Renderers are used to control the representation of log lines. Depending on the use case, they can display beautified and colorful log lines, or machine-readable JSONs.

The ability to write custom implementations of these nodes provides a lot of extensibility.

We will use default structlog preprocessors to define the content of our log lines. The following diagram illustrates how to handle log lines that use a structlog logger. After the output step, we add a renderer based on the environment that formats the log lines as human or machine readable output.

Logging architecture from structlog docs

We begin by configuring a set of processors that add timestamps, set the log level, and merge the context variables used in step 2.

import structlog  
from structlog.dev import ConsoleRenderer  
from structlog.processors import JSONRenderer  
  
# Timestamper preprocessor that to add unified timestamps to each log  
timestamper = structlog.processors.TimeStamper(fmt="iso", utc=True)  
  
# Structlog preprocessors  
structlog_processors = [  
  structlog.stdlib.add_log_level  
    structlog.processors.add_log_level,  
    structlog.contextvars.merge_contextvars,  
    structlog.processors.StackInfoRenderer(),  
    structlog.dev.set_exc_info,  
    timestamper,  
]

Now we want to define a function that either returns structlogs ConsoleRendereror JSONRenderer, based on the environment settings and append this renderer to the processors.

# __init__.py  
  
from structlog.dev import ConsoleRenderer  
from structlog.processors import JSONRenderer  
  
def get_renderer() -> Union[JSONRenderer, ConsoleRenderer]:  
    """  
    Get renderer based on the environment settings  
    :return structlog renderer  
    """  
    if os.get("DEV_LOGS", True):  
        return ConsoleRenderer()  
    return JSONRenderer()  
  
  
## Structlog  
structlog.configure(  
    processors=structlog_processors + [get_renderer()],  
    wrapper_class=structlog.stdlib.BoundLogger,  
    context_class=dict,  
    logger_factory=structlog.PrintLoggerFactory(),  
    cache_logger_on_first_use=False,  
)

⚠️ This will only affect the log lines printed within your application and will not affect logs produced by modules used inside your application. If you also want these logs to be formatted as JSON, you need to follow tutorial 3 of the structlog documentation.
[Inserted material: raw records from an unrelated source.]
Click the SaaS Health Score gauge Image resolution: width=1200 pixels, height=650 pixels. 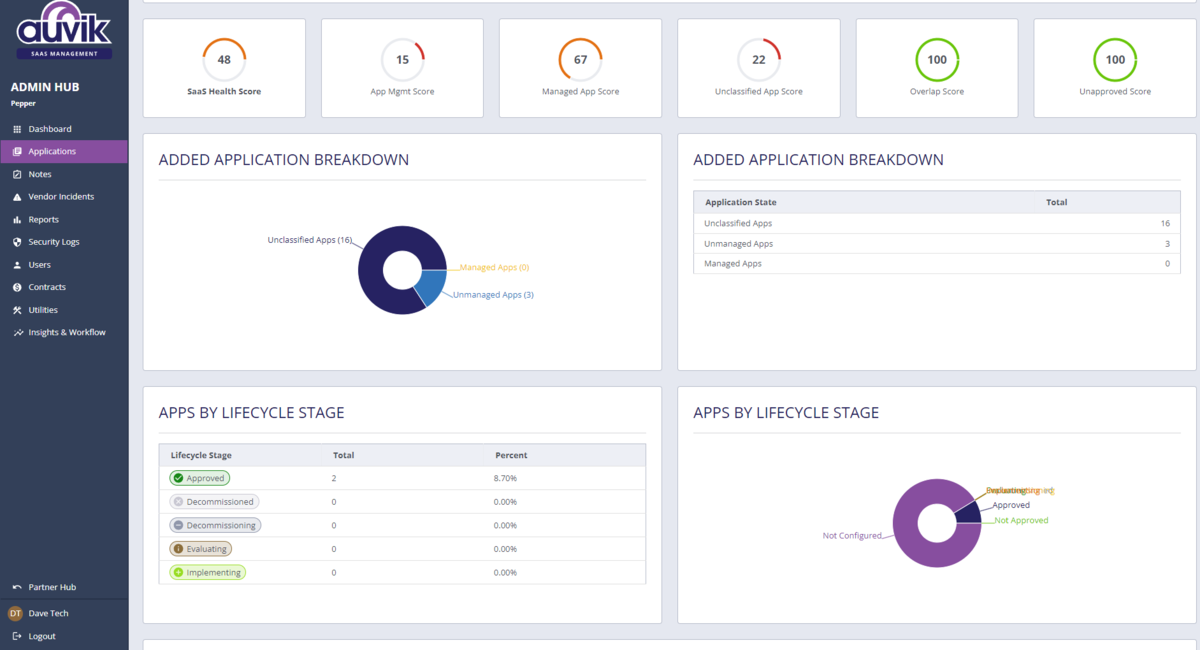coord(223,61)
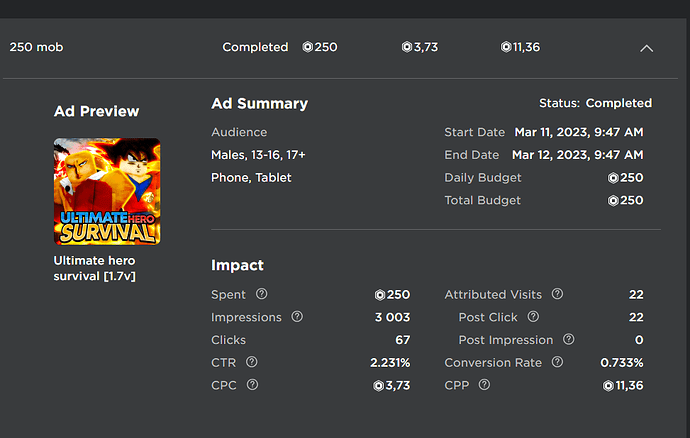Click the Impact section heading
This screenshot has height=438, width=690.
pyautogui.click(x=237, y=265)
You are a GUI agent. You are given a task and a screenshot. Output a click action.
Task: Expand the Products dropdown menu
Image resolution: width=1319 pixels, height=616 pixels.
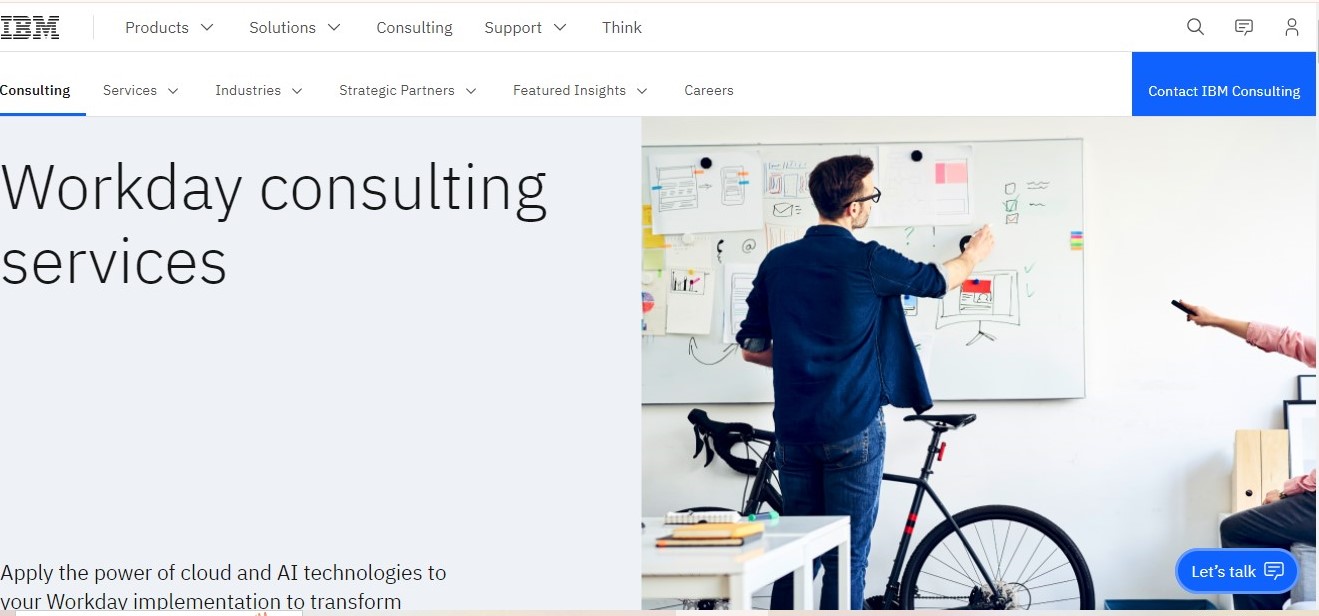pyautogui.click(x=169, y=28)
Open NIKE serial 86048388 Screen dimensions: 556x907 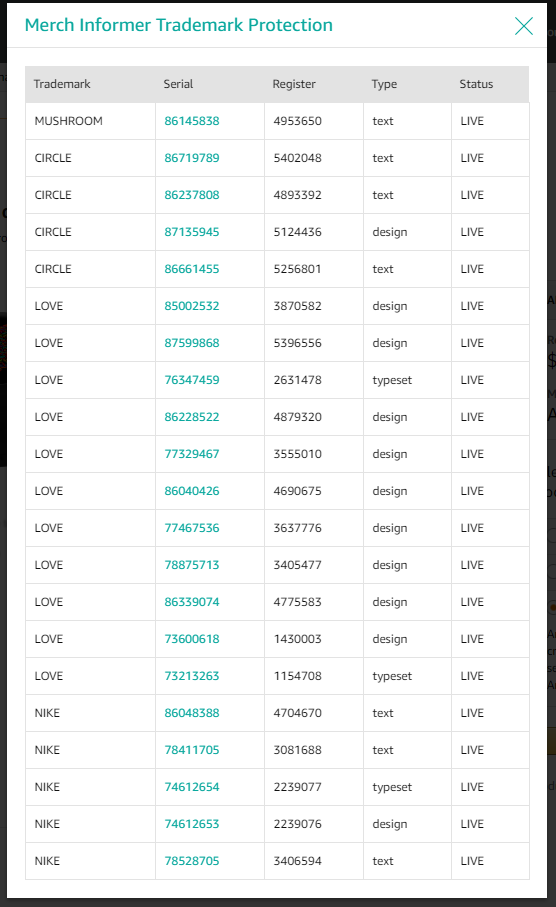tap(192, 713)
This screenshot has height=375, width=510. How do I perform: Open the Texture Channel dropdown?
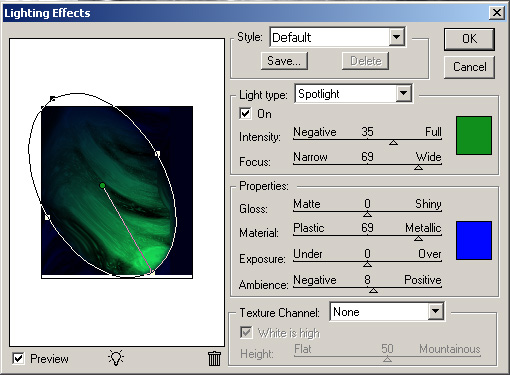coord(435,312)
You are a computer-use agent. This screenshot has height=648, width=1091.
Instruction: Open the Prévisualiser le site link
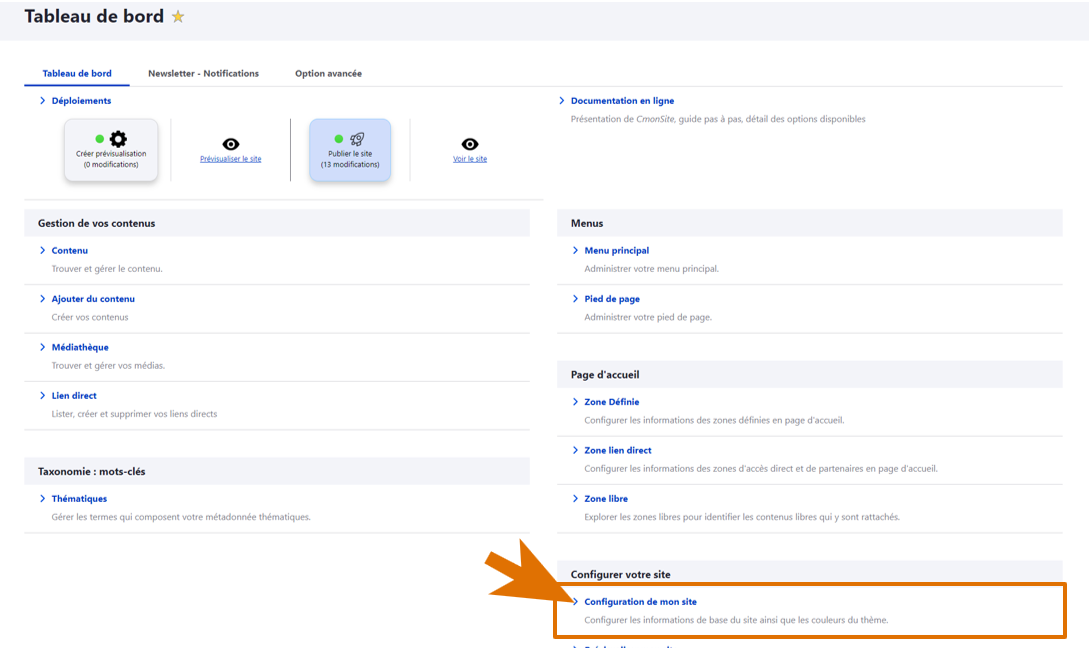[x=231, y=159]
After setting the environment variable DEV_LOGS to False our log lines are printed as raw JSONs.

Logs parsed as dictionaries

This format can now be used in your monitoring system and easily be parsed and aggregated since its not longer a stream of text, but rather a stream of easy to parse JSONs.

In our local environment we can still use the old colored log lines:

Pretified logs

Limitations

Although structlog alone will not solve all inconsistencies with logging, it can help to use a more consistent and less error-prone workflow.
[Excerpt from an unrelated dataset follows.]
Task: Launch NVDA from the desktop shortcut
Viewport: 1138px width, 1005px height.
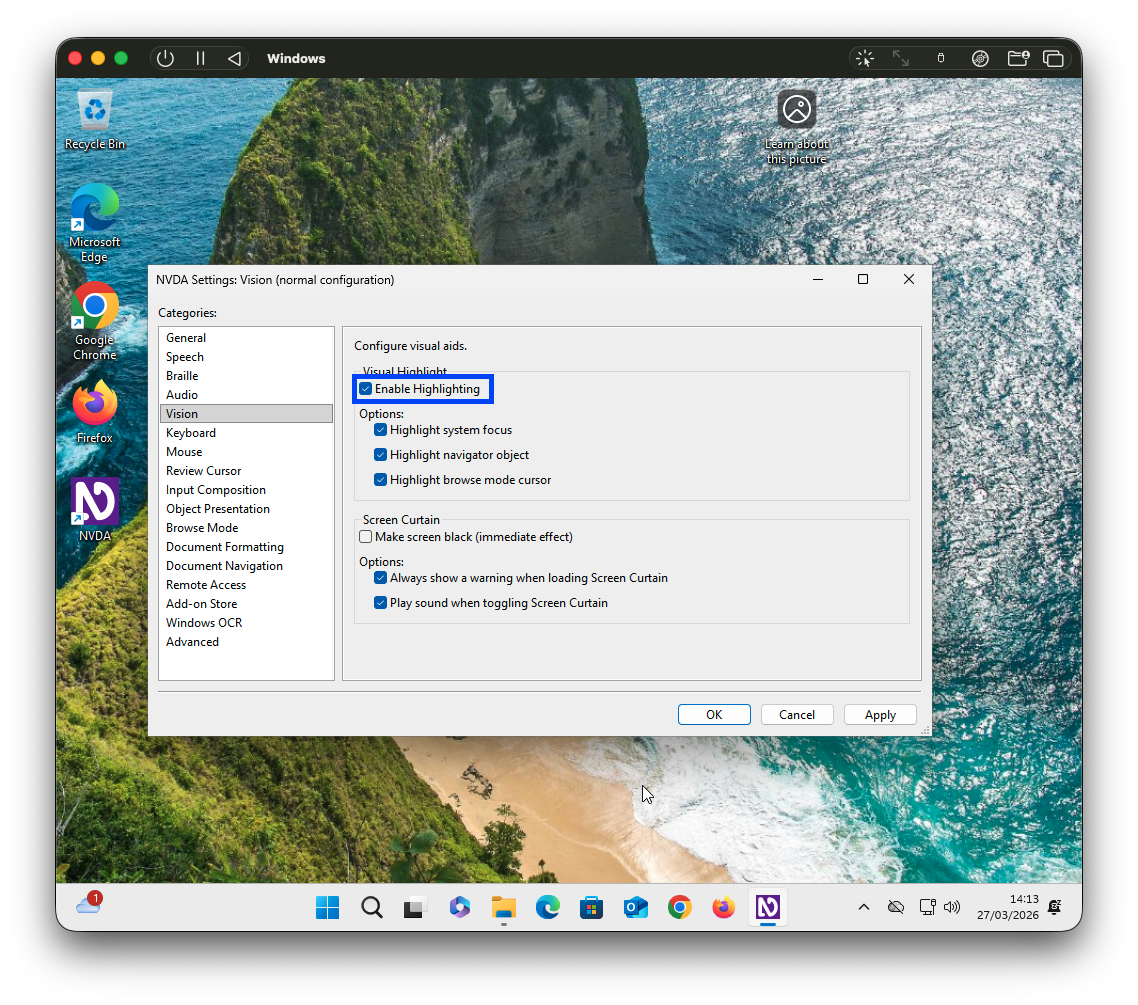Action: [x=94, y=503]

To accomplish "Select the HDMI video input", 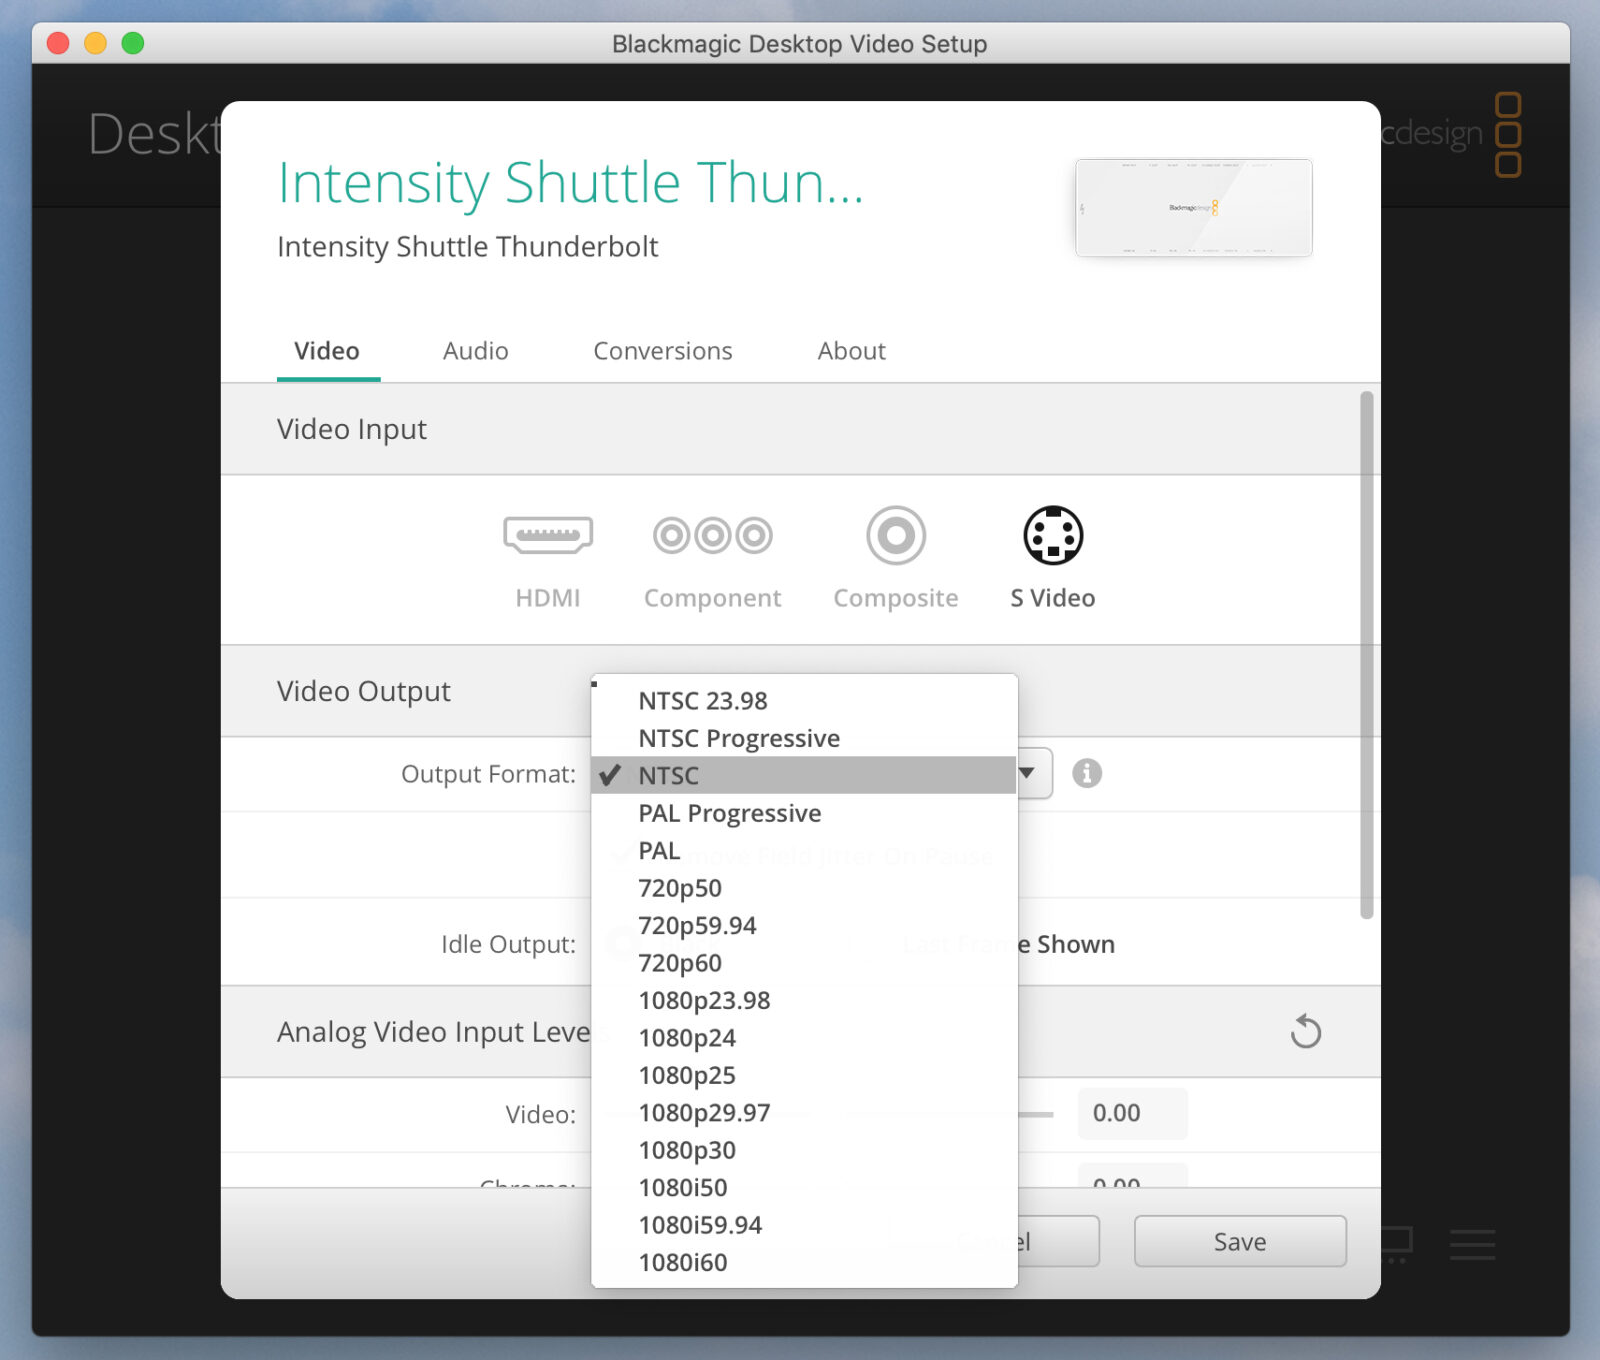I will point(547,555).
To increase consistency in our codebase, we use a set of default naming conventions. While these conventions are not enforceable, they can contribute to a common understanding of how to write logs.

  1. <entity>_id <- ( required) every entity (e.g. file) that is processed needs to be added to the logger
  2. <entity>_name <- (optional) every entity (e.g. file) can be added with the suffix _name for a better readability
  3. <entity>_<additional_key> <- (optional) additional properties of entities are allowed to be added with the key name as a suffix
  4. <custom_usecase_specific_field>(optional) Sometimes, you may need to add case-specific information. In such cases, you can use additional arbitrary keys. However, it is recommended to follow the naming conventions from 1–3, if possible.

This is for sure not the only possible naming, but the one that works for us best.

Summary

We have learned the following:

  1. Using a key-value format for variables helps create uniform log messages and promotes consistent naming conventions.
  2. Contextual data can be explicitly added by binding variables to loggers or implicitly added using context variables, which enriches log lines with useful metadata.
  3. Choosing a structlog renderer allows for easy parsing of log lines into a machine-readable or prettified, human-friendly format based on the environment.

About me: I am a developer based in Cologne, working at deepset. I am part of the team building “deepset Cloud,” which is powered by the open source framework Haystack.